Cardiovascular Research Institute, Case Western Reserve University, Cleveland, OH, USA; Oregon Institute of Occupational Health Sciences, Oregon Health & Science University, Portland, OR, USA.
Department of Endocrinology, Wuhan Central Hospital, Tongji Medical College, Huazhong University of Science and Technology, Wuhan, Hubei, China.
EBioMedicine. 2019 Mar;41:50-61. doi: 10.1016/j.ebiom.2019.01.065. Epub 2019 Feb 7.
We and others have shown that dipeptidyl peptidase-IV (DPP4) expression is increased in obesity/atherosclerosis and is positively correlated with atherosclerotic burden. However, the mechanism by which DPP4 expression is regulated in obesity remains unclear. In this study, we investigated the pathways regulating the expression of DPP4 on macrophages.
Flowsight® Imaging Flow Cytometry was employed for the detection of DPP4 and immunophenotyping. DPP4 enzymatic activity was measured by a DPPIV-Glo™ Protease Assay kit.
Human monocytes expressed a moderate level of membrane-bound DPP4. Obese patients with body mass index (BMI) ≥ 30 had a higher level of monocyte DPP4 expression, in parallel with higher levels of HOMA-IR, blood glucose, triglycerides, and non-HDL cholesterol, compared to those in the non-obese (BMI < 30) patients. Oxidized low-density lipoprotein (oxLDL), but not native LDL, up-regulated DPP4 expression on macrophages with a preferential increase in CD36 cells. OxLDL mediated DPP4 up-regulation was considerably diminished by Toll-like receptor-4 (TLR4) knockdown and CD36 deficiency. TRIF deficiency, but not MyD88 deficiency, attenuated oxLDL-induced DPP4 increase.

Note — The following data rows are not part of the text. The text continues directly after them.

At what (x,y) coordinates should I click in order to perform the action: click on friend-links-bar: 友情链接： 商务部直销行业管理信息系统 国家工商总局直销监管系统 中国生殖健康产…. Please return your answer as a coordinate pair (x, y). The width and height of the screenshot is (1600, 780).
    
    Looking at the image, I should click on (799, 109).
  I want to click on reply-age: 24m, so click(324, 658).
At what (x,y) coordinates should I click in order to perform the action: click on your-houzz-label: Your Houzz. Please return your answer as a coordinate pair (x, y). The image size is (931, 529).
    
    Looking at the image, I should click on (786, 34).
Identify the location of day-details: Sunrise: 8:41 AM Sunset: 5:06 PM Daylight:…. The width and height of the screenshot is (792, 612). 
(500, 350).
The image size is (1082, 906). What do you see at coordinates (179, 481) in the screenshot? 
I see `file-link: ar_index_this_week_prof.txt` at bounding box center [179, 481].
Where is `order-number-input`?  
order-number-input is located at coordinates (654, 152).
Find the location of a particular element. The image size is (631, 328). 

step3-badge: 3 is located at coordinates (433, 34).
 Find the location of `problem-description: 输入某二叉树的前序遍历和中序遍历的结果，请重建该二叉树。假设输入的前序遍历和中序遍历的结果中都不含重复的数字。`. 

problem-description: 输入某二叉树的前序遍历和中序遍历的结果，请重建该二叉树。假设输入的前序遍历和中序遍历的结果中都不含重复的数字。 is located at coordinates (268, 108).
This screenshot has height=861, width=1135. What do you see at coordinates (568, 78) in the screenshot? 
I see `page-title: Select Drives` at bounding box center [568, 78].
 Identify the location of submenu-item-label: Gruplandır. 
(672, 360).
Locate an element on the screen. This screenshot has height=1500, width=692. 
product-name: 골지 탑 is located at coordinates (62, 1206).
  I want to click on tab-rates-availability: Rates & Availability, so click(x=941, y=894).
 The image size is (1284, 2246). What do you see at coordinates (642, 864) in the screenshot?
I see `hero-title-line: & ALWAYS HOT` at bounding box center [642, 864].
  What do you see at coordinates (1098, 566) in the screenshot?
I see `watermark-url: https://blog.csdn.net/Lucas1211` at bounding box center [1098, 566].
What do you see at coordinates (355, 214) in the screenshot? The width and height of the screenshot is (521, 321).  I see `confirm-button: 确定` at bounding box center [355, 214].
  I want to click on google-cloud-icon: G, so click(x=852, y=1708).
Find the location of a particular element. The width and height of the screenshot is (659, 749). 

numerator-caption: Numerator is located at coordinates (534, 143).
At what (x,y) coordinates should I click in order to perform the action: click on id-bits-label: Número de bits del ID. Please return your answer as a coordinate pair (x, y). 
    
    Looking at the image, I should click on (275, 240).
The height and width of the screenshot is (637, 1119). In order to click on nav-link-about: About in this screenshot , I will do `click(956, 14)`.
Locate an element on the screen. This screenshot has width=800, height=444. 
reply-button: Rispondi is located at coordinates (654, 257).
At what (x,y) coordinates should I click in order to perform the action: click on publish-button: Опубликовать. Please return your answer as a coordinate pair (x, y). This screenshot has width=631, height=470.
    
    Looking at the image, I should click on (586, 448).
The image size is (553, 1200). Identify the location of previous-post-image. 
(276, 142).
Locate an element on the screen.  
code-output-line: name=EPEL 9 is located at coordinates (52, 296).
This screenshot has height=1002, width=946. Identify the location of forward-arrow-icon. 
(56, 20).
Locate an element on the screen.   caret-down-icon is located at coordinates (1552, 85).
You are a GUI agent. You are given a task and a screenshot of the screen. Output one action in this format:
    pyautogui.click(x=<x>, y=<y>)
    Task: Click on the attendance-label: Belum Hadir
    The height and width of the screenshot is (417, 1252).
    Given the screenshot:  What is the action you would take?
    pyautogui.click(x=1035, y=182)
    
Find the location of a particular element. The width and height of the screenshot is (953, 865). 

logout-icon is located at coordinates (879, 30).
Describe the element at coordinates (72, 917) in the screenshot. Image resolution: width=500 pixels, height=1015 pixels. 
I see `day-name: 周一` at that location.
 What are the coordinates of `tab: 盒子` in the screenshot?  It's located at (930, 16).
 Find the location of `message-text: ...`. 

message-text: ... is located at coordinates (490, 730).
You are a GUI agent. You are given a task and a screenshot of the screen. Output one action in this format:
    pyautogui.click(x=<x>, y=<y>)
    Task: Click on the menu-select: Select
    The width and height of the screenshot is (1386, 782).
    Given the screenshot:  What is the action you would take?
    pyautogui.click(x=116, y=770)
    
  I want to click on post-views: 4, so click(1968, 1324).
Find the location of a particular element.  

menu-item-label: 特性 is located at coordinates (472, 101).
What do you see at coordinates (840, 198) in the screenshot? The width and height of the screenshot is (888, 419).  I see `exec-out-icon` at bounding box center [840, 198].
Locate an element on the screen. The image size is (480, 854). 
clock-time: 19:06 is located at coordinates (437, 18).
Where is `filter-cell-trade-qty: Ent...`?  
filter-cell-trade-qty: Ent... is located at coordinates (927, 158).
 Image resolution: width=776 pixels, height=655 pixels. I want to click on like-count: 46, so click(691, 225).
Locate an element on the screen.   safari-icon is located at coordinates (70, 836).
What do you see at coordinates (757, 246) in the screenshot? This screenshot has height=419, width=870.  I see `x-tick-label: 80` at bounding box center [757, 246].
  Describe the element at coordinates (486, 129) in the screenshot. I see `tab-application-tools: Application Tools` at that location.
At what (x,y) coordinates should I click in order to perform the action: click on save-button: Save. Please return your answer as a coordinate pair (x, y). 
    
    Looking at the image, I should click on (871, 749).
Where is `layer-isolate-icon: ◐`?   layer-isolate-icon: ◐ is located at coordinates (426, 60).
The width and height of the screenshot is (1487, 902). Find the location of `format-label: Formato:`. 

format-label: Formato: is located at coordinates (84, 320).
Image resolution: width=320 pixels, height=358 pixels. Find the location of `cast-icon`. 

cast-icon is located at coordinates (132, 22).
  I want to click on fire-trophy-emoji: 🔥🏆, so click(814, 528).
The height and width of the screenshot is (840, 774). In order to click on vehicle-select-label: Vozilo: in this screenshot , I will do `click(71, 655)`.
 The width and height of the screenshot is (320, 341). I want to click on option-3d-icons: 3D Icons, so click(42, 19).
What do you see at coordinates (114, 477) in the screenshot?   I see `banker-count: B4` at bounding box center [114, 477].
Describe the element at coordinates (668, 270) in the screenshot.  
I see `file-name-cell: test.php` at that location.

Our study suggests a key role for oxLDL and downstream CD36/TLR4/TRIF in regulating DPP4 expression. Increased DPP4 in response to oxidized lipids may represent an integrated mechanism linking post-prandial glucose metabolism to lipoprotein abnormality-potentiated atherosclerosis.
我们和其他人已经表明,二肽基肽酶-IV(DPP4)的表达在肥胖/动脉粥样硬化中增加,并且与动脉粥样硬化负担呈正相关。然而,DPP4 表达在肥胖中受何种机制调节仍不清楚。在这项研究中,我们研究了调节巨噬细胞中 DPP4 表达的途径。
采用 Flowsight®成像流式细胞术检测 DPP4 和免疫表型。通过 DPPIV-Glo™蛋白酶测定试剂盒测量 DPP4 酶活性。
人单核细胞表达中等水平的膜结合 DPP4。肥胖患者的 BMI(体重指数)≥30 时,单核细胞 DPP4 表达水平更高,与非肥胖患者(BMI<30)相比,其 HOMA-IR、血糖、甘油三酯和非高密度脂蛋白胆固醇水平也更高。与天然 LDL 相比,氧化型 LDL(oxLDL)而非天然 LDL 上调了巨噬细胞上的 DPP4 表达,且 CD36 细胞的表达增加更为明显。Toll 样受体 4(TLR4)敲低和 CD36 缺乏可显著减少 oxLDL 介导的 DPP4 上调。TRIF 缺陷而非 MyD88 缺陷可减轻 oxLDL 诱导的 DPP4 增加。
我们的研究表明 oxLDL 和下游 CD36/TLR4/TRIF 在调节 DPP4 表达中起关键作用。对氧化脂质的反应增加的 DPP4 可能代表一种综合机制,将餐后葡萄糖代谢与脂蛋白异常增强的动脉粥样硬化联系起来。